There will be another chance to re-establish them later in the year, but if they remain unsupported after that, they will fold permanently.
The loss of a voice in areas facing significant challenges has prompted concern from residents engaged in community work, particularly in Skye.
In Uig, which is in the midst of a massive harbour redevelopment, Billy Harley of the Uig Trust described it as a ‘desperate shame’.
He said: “The community council is a mouth piece for the community and a route to Highland Council, especially at a key time for Uig with the development of the pier.
“Uig Trust has taken a lead on this, but there are many things the community council does such as monitoring housing development that we simply can’t take on.”
In Waternish, community hall chairwoman Jill Lopez said her community has multiple challenges.
She said: “The community council felt chronically ignored by Highland Council, particularly when it came to the impact of tourism especially on roads.
“There has also been concern about a plague of building plans for family homes in Portree that turned out to be Airbnbs.
“Nothing was done about things the community council brought forward and people got fed up.”
Mrs Lopez said Waternish hall would take over responsibility for the Remembrance Day service.
“But things like the community council’s regular beach cleans have gone,” she said.
Inverness South councillor Duncan Macpherson used to chair Cradlehall and Westhill community council.
He said the most recent elections were poorly advertised and it would only need another two or three people to come forward and bring the body out of abeyance.

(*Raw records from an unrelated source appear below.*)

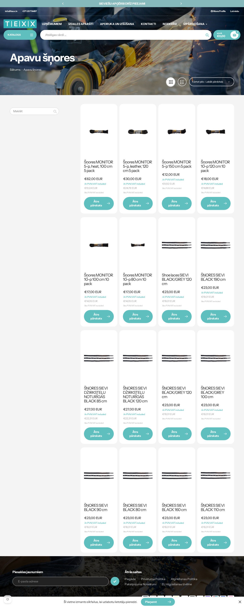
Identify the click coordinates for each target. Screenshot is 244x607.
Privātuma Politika (153, 579)
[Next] (181, 3)
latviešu (234, 11)
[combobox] (34, 111)
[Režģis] (170, 81)
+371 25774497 (29, 11)
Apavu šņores (32, 69)
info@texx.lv (11, 11)
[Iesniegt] (115, 581)
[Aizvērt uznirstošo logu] (240, 602)
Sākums (15, 69)
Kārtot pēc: (198, 81)
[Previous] (63, 3)
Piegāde (130, 579)
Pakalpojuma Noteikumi (140, 584)
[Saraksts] (182, 81)
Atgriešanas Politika (184, 579)
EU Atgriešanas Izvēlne (177, 584)
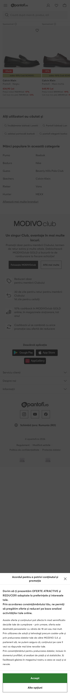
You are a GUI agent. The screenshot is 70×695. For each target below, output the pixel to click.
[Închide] (65, 579)
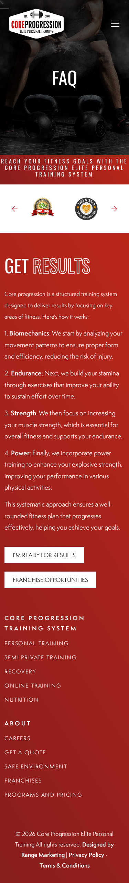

“The community council helped deliver the new pharmacy, street lighting for paths and campaigned for developer contributions from the 300 Balloch homes,” he said.
“It campaigned about the Tower Road junction with Culloden, saved oak trees from being felled and always kept an eye that things were clean and tidy.
“We need younger people to step up now. It’s only six or eight meetings a year and you get lots of support from your local councillors and Highland Council.”
Meanwhile, eight community councils have successfully re-established after the elections: Caithness West, Caol , Dalwhinnie, Glenfinnan, Inshes and Milton of Leys, Mallaig, Portree and Braes.
Postal ballots will now be held for Rogart and Strathnairn community councils as they received more nominations than their maximum membership.